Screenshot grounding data

========

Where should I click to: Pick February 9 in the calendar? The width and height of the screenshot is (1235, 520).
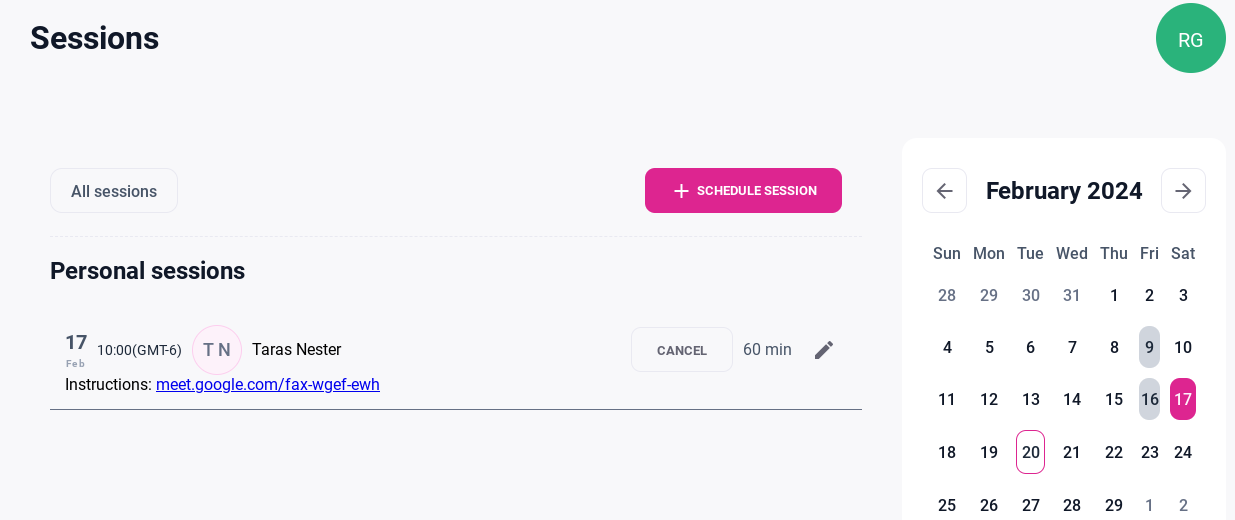[x=1149, y=347]
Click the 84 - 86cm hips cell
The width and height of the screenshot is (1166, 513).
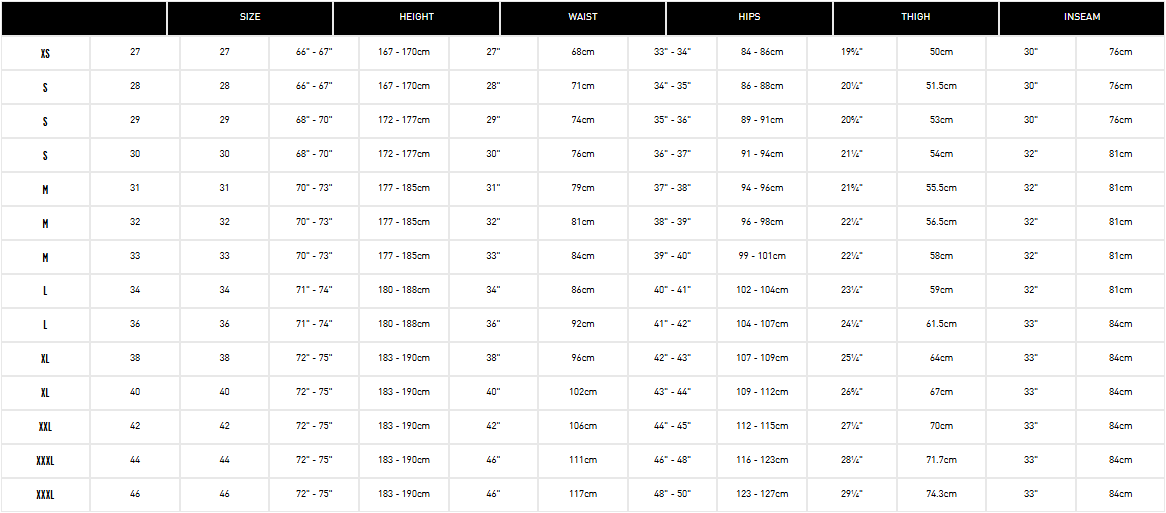pos(762,52)
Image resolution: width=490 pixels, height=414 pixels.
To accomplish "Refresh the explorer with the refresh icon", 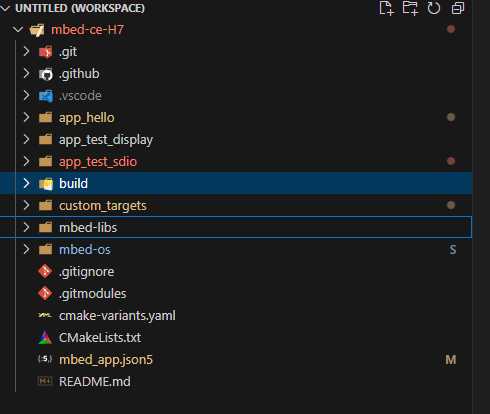I will pos(434,8).
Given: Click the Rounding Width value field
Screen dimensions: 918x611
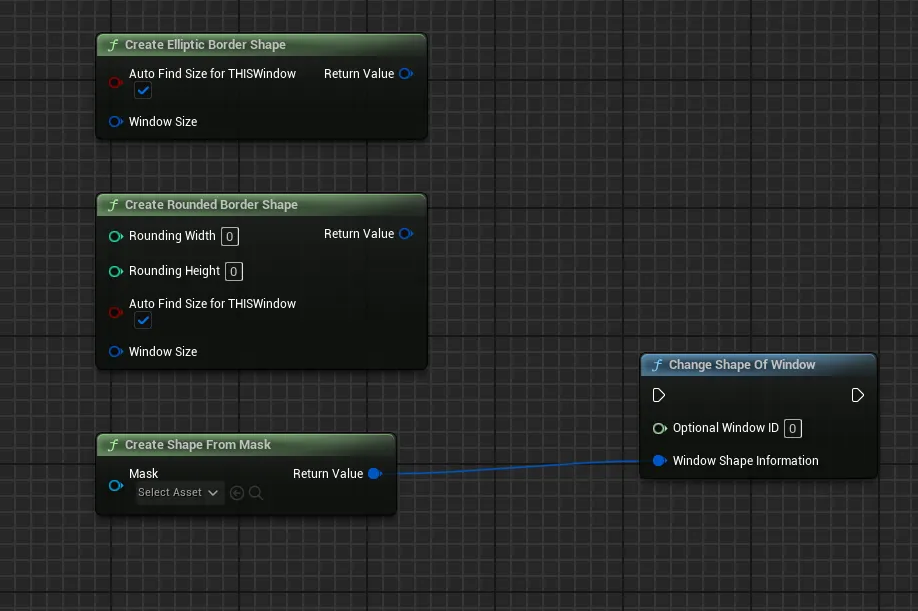Looking at the screenshot, I should pyautogui.click(x=230, y=237).
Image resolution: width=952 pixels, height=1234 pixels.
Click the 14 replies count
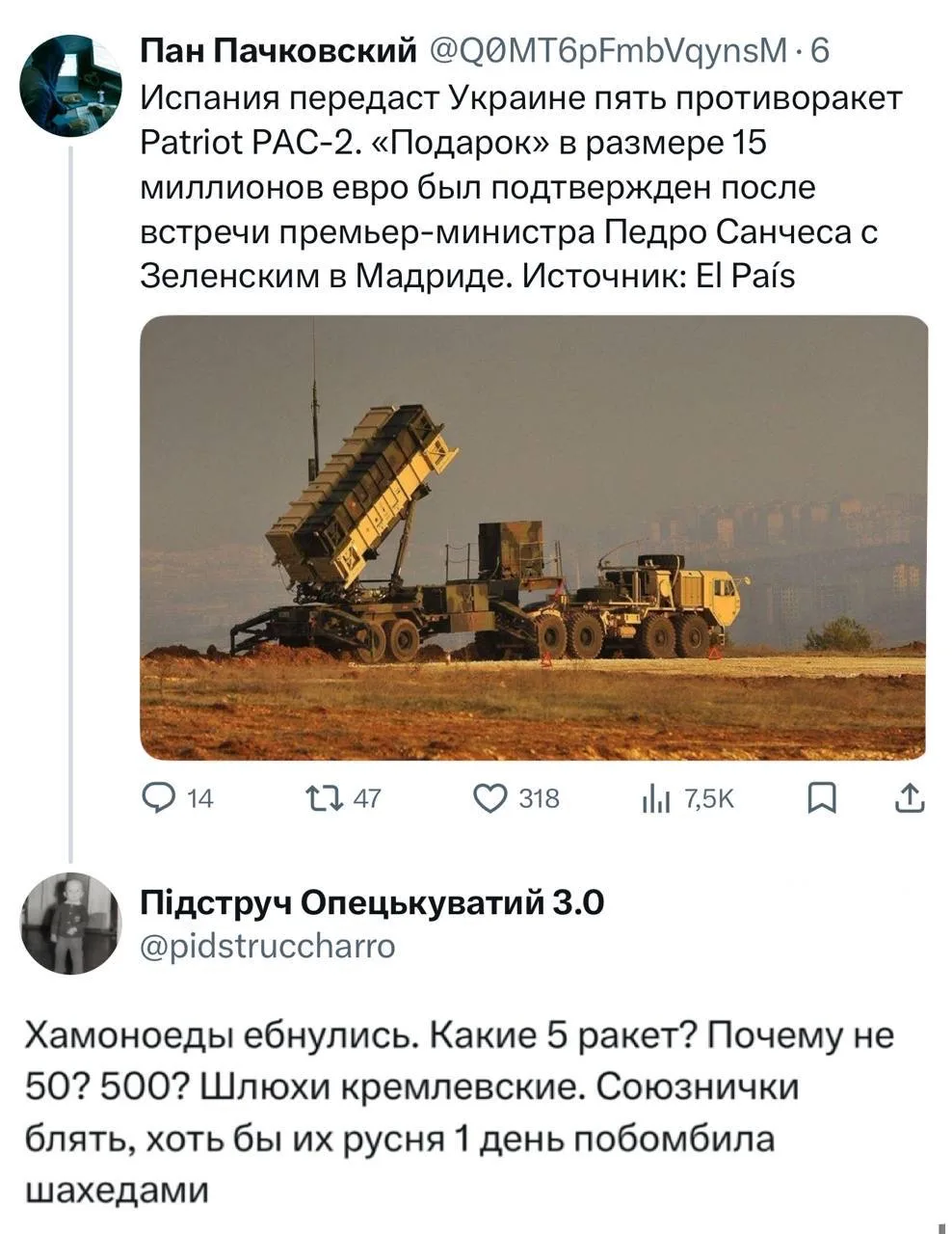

========

EXERCISE ▸ Pick out and copy the lines of the entries that hold the string "pixels".

RESULT OF THE EXERCISE ▸
Image resolution: width=490 pixels, height=414 pixels.
Image resolution: width=952 pixels, height=1234 pixels.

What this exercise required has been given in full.